Mohon tunggu...
Fadhil Nugroho Adi
Fadhil Nugroho Adi Mohon Tunggu... Penulis - Penulis Paruh Waktu

Pembelajar, penyampai gagasan.

Selanjutnya

Tutup

Humaniora Pilihan

Nafas Taman Siswa di Tubuh Pendidikan Indonesia

2 Mei 2017   19:14 Diperbarui: 2 Mei 2017   19:19 549
+
Laporkan Konten
Laporkan Akun
Kompasiana adalah platform blog. Konten ini menjadi tanggung jawab bloger dan tidak mewakili pandangan redaksi Kompas.
Lihat foto
Bagikan ide kreativitasmu dalam bentuk konten di Kompasiana | Sumber gambar: Freepik

Menjelang akhir abad XIX, sejumlah reaksi keras muncul di negeri Belanda sebagaii respon atas tanam paksa (cultuurstelsel) yang berlangsung di Hindia Belanda pada 1830-1870. Van Soest, dalam Anne Booth, menulis, “pulau Jawa yang indah permai itu menyajikan suatu pemandangan tentang kesusahan dan kesengsaraan yang tiada taranya”.

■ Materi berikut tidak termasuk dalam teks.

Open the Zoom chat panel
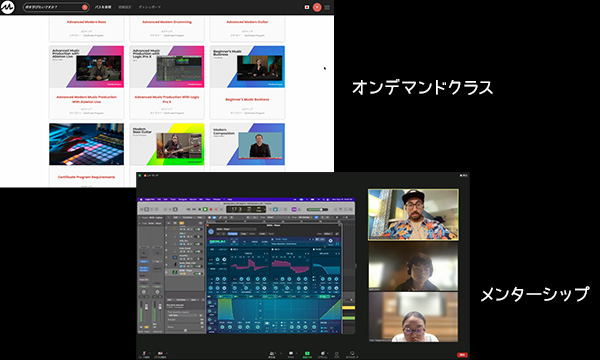The image size is (600, 360). [x=291, y=353]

Kritik keras atas cultuurstelsel dilontarkan kepada sang ratu. Anggota parlemen W.R. van Hoevel misalnya, dalam tulisan berjudul “Slaven en vrijen onder de Nederlandsche wet”, ia mengungkap kelaparan di Jawa pada tahun 1845. Selain itu tulisan Edward Douwes Dekker “Max Havelaar” yang menceritakan dengan rinci penderitaan rakyat akibat penindasan penguasa-penguasa kolonial dan bumiputera.

Tjahjono Rahardjo dalam Schouwburg Javaanse Sobokartti dan Visi Indonesia Merdeka menulis, artikel “Een Eereschuld” yang ditulis Conrad Theodor van Deventer dan tulisan-tulisan redaktur utama Samarangsche Courant, Pieter Brooshooft, membuka mata publik tentang nasib buruk bangsa bumiputera di bawah penjajahan Belanda. Ia memperkenalkan stilah “ethische politiek”  pada 1901 dalam pamflet yang ia tulis dalam harian De Locomotief, “De ethische koers in de koloniale politiek”.

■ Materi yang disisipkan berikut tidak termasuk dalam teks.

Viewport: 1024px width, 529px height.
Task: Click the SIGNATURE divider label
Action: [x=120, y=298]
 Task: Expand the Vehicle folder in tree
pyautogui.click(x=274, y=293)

Pada tahun 1901 pula, Ratu Wilhelmina menyerukan dimulainya Ethische Politiek atau Politik Etis, yang dikenal dengan slogan “irigasi, imigrasi, edukasi”. Satu hal yang luput dari kebijakan tersebut, dengan "balas budi" berupa pendidikan, maka sesungguhnya Belanda berlai ke mulut singa. Sebab, sejak dicetuskan pentingnya pendidikan bagi rakyat bumiputra, berturut-turut tumbuh kesadaran akan kebangkitan nasional. Salah satu pelopornya adalah Budi Utomo yang berdiri pada tahun 1908. Pada masa ini, pergerakan nasional melatarbelakangi sejumlah gerakan-gerakan kritis kaum bumiputra termasuk pendirian sejumlah organisasi.

Bagian penting dari pergerakan nasional Indonesia adalah pendidikan. Pendidikan berperan penting untuk menanam semangat kebangsaan di dalam jiwa para pemuda, sekaligus sebagai dasar dalam perjuangan. Banyak perkumpulan yang mencetuskan hal ini dalam programnya, seperti Budi Utomo, Syarikat Islam, Muhammadiyah, serta Studieclub dan organisasi sosial revolusioner dan non koperasi.

Pemerintah Hindia Belanda melihat pendidikan yang dicetuskan kaum bumiputra sebagai ancaman perlawanan. Maka semenjak tahun 1932 pemerintah memberlakukan pengawasan ketat terhadap "sekolah liar" (wilde scholen) dan tindakan-tindakan yang berhubungan dengan perlawanan.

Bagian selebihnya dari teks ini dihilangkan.